Marketing through Social Networking
*are referenced at the bottom of the blogg post.
With the recent growth of social networking into an online persona where users can interact virtually with peers, co-workers, and real-world strangers; it is no wonder why online professionals are perking their ears to any ideas to utilize this as a tool for marketing.
What is social networking?
"A social network is a social structure made of nodes (which are generally individuals or organizations) that are tied by one or more specific types of interdependency, such as values, visions, idea, financial exchange, friends, kinship, dislike, conflict, trade, web links, sexual relations, disease transmission (epidemiology), or airline routes. The resulting structures are often very complex.
In its simplest form, a social network is a map of all of the relevant ties between the nodes being studied. The network can also be used to determine the social capital of individual actors. These concepts are often displayed in a social network diagram, where nodes are the points and ties are the lines."*
So in the case of online social networking individuals, groups, or companies join together share ideas and interact on a personal level. I'm sure the first sites many of you thought of reading this blog are facebook, myspace, multiply, plaxo, or interactive blogging sites like digg.com. Those sites can be just the beginning of this interactive adventure to learn more about the world around you and the people you know. Social networking is also part of many users every day lives in the form of diary blogging*, interactive job hunting, and knowledge sharing sites like Pownce.com. Frequent updating via text/mobile/and Im to diary blogging sites like Twitter.com help you remotely stay connected to your friends, family, and co-workers. You can use these lines of communication to both send and recieve updates from your friends by posing/answering the question "what are you doing right now."
The best part about many of these sites is that they are starting to recognize one another and allow users to connect information from one medium to another. This is helpful if many of your friends are less technology savvy or if you find one site helpful in one way and another useful in another, but want all the same information stored on site a and site b.
How can this be helpful to businesses and advertising agencies like Risdall?
In the past year I have joined probably close to fifty social networking sites, blogs, micro blogs, social management sites, interactive podcasts, and professional links.
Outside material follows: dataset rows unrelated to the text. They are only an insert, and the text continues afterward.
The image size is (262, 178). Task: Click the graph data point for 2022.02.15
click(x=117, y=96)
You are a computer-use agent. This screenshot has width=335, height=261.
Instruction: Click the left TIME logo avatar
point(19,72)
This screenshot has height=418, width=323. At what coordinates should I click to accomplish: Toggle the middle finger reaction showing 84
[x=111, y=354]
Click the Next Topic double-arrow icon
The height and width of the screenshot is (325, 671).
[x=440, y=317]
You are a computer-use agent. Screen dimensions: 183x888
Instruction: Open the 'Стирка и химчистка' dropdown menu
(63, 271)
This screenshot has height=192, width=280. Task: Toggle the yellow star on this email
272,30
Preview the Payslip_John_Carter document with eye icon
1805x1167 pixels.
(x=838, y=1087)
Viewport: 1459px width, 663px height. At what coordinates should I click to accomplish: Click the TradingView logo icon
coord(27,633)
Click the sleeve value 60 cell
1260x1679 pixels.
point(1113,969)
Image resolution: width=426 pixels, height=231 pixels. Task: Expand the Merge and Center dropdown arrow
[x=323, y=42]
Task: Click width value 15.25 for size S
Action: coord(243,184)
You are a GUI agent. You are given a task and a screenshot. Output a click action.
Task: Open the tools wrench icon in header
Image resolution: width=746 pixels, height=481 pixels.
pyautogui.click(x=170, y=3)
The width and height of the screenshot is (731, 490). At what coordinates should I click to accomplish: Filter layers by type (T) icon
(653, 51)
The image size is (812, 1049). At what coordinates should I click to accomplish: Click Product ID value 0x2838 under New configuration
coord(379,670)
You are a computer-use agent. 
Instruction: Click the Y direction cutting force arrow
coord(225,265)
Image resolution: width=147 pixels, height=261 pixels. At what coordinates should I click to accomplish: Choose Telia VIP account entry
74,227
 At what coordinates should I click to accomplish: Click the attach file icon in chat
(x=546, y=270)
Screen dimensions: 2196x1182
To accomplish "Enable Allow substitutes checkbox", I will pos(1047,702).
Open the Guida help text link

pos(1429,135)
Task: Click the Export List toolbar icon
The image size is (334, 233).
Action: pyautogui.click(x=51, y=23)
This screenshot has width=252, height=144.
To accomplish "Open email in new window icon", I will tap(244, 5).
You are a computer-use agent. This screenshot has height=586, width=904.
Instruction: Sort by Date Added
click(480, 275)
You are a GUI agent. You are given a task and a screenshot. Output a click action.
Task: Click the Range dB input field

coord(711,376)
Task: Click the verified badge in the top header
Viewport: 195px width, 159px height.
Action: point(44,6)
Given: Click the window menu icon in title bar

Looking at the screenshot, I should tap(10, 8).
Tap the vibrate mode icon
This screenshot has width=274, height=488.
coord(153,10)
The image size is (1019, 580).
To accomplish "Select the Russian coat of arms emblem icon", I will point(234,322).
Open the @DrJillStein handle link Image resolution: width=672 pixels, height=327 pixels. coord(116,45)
Why? For a multitude of reasons starting with you never know which of your contacts prefers myspace over facebook. You never know what the next big convenience is unless you seek it our, or have some very active friends who send them to you. Facebook started fresh and through referrals it boomed.
Beyond the social aspect of these sites, social sites and blogs are a key tool for learning, and a great way for professionals to share essential tools to make your job easier. Podcasts, like blogs and microblogs, are a wonderful way to get a quick taste of whats new and upcoming (such as diggnation or tech toys). They also offering ongoing tutorials for tough programs or codes that you can't find many classes for (like php-- which is an essential web code and is often self taught).
Now as far as business and search engine optimization goes websites can be great expansion tools. How? Each of the sites I join offer the opportunity to list my favorite links, referral to sites, and sometimes give me the opportunity to request/offer my own reviews. In a technical world this can be a helpful way to develop your site's organic search rankings.
In case you don't already know search engine optimization (or organic searches) and search engine marketing (cost per click, pay per click, pay per acquisition, and banner ads) are the primary source of every web site new and sometimes return users. An organic search is when someone goes on their preferred search engine (google, yahoo, ask, msn) and types in a keyword impression. The links and page descriptions in the middle are organic searches, and make up 75% of all user impressions. The links and page descriptions on the right, as well as at the highlighted links at the top of each search, are normally cost per click advertisements. Everytime someone clicks on those links the owner of the ad pays (generally between .30USD and $15.00). Which explains in a nutshell why FREE organic searches are so important.
Now how does this relate to social networking? Simple, even if you don't have a website you can enter into your favorite links or URLs a mailto: hyperlink directly to your business address. Since your friends trust you over advertisers, and your friends friends will trust their friends judgement well any links you write a referance for -- they are more likely to look up. Even if your friends or people that stumble on your page don't check out those links, webcrawlers will. A webcrawler is an internet spider sent out by search engines to look at every site's meta data (meta tags, keywords, title, and links) this meta data determines how important and relevant a page is. The more relevant (and more references or links you have from other pages to your page) the higher your page will be ranked. The higher your page is ranked in search engines-- the better placement your page gets. Which means your page could be the first five links listed on a search vs. on the tenth page of listings. If your website is on the tenth page-- how many users do you think are going to find your page in their searches? Well I would say not many-- or only the most patient people willing to look through 100 other pages first, and by that time they are going to be a little bored at best.
Social networking and microblogging service utilising instant messaging, SMS or a web interface.